TEXT EXTRACT:

Clay is one of the most talked-about B2B data enrichment platforms right now. But between the credit-based pricing, multiple tiers per plan, top-up markups, and required tool stack, figuring out what Clay actually costs your team is anything but straightforward.
This guide breaks down every Clay pricing plan for 2026, explains the credit system in plain language, calculates the real cost per enriched lead, and surfaces the hidden expenses most comparisons skip entirely.
B2B enrichment without the credit math
Derrick runs natively in Google Sheets. Find emails, phones and LinkedIn data with unlimited credit rollover — starting at $9/month.
Clay Pricing at a Glance: 2026 Plans
Clay runs five pricing tiers. All plans include unlimited users — pricing is entirely credit-based, so team size has no impact on your subscription cost.
| Plan | Credits/month | Monthly price | Annual price | Cost per 1,000 credits | Rollover |
|---|---|---|---|---|---|
| Free | 100 | $0 | $0 | $0 | ✅ (2x max) |
| Starter | 2,000 or 3,000 | $149 | $134/month | ~$67–75 | ✅ (2x max) |
| Explorer | 10K / 14K / 20K | $349 | $314/month | ~$22–35 | ✅ (2x max) |
| Pro | 50K / 70K / 100K / 150K | $800 | $720/month | ~$14–16 | ✅ (2x max) |
| Enterprise | Custom | Contact sales | ~$30K+/year | ~$8–12 | ✅ |
Annual billing saves 10% across all paid plans, with all credits granted upfront.

EXERCISE BRIEF: In the Clay pricing text, rewrite the section starting with "This guide breaks" and going on through "comparisons skip entirely.", with "guide" changed to "article".

DATA ENTRIES:
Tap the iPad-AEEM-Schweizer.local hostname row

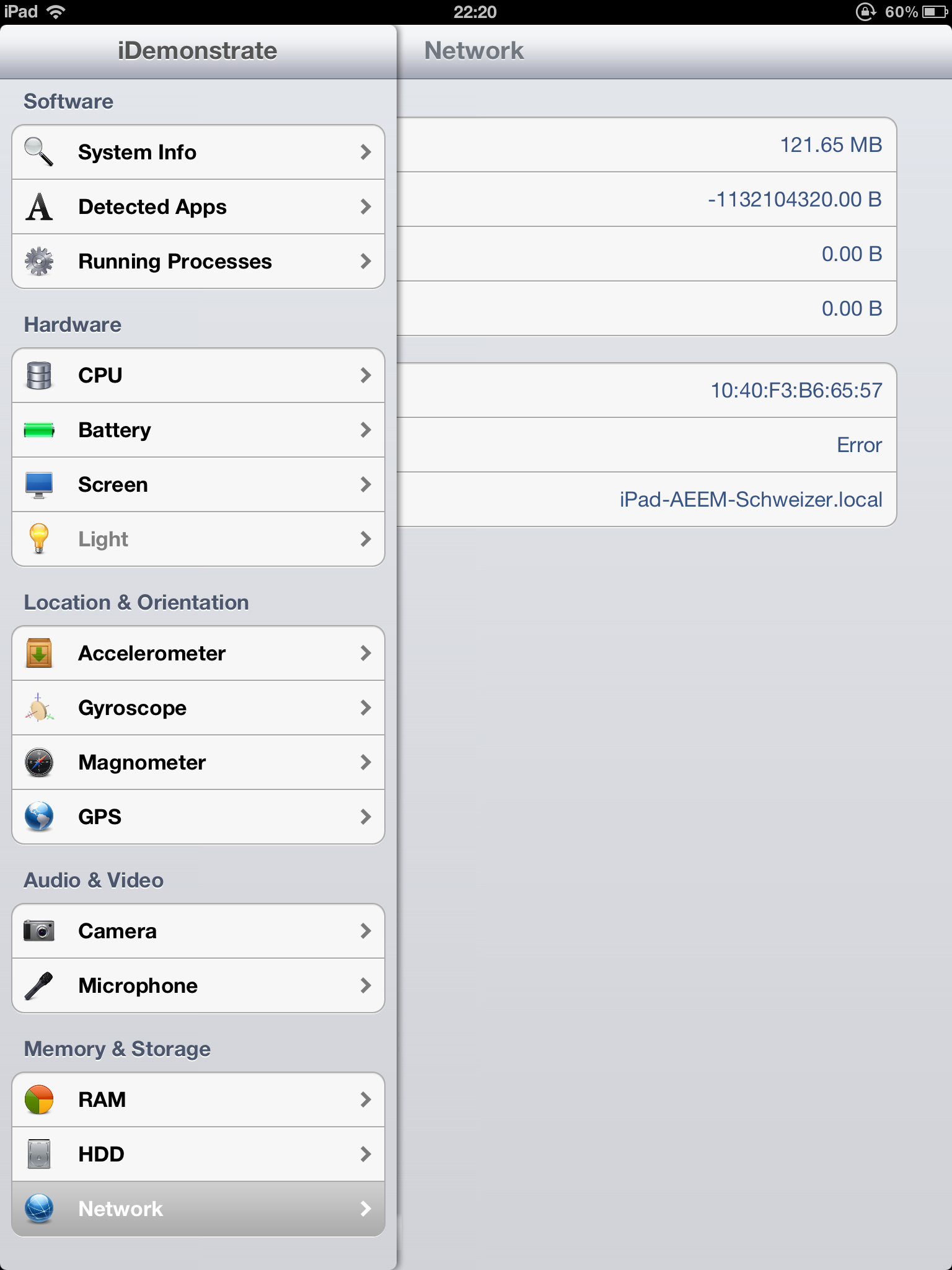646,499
--
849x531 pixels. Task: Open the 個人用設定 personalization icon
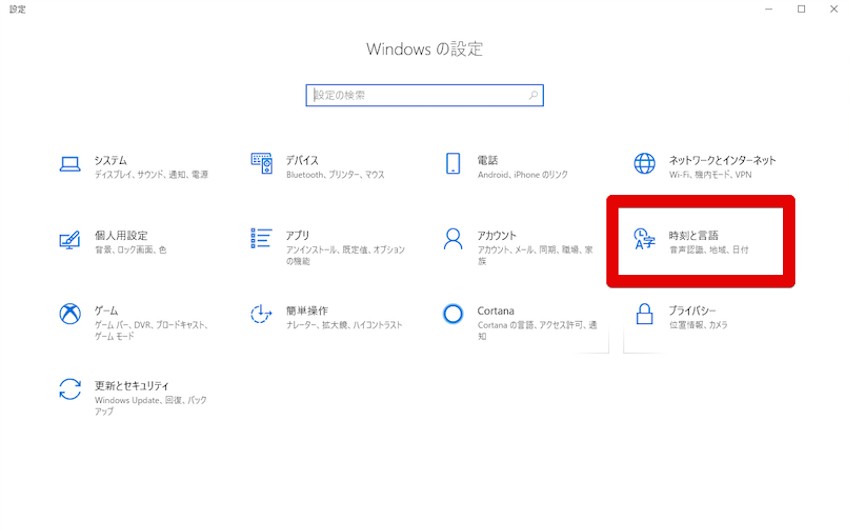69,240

CORRECT OUTPUT:
This article breaks down every Clay pricing plan for 2026, explains the credit system in plain language, calculates the real cost per enriched lead, and surfaces the hidden expenses most comparisons skip entirely.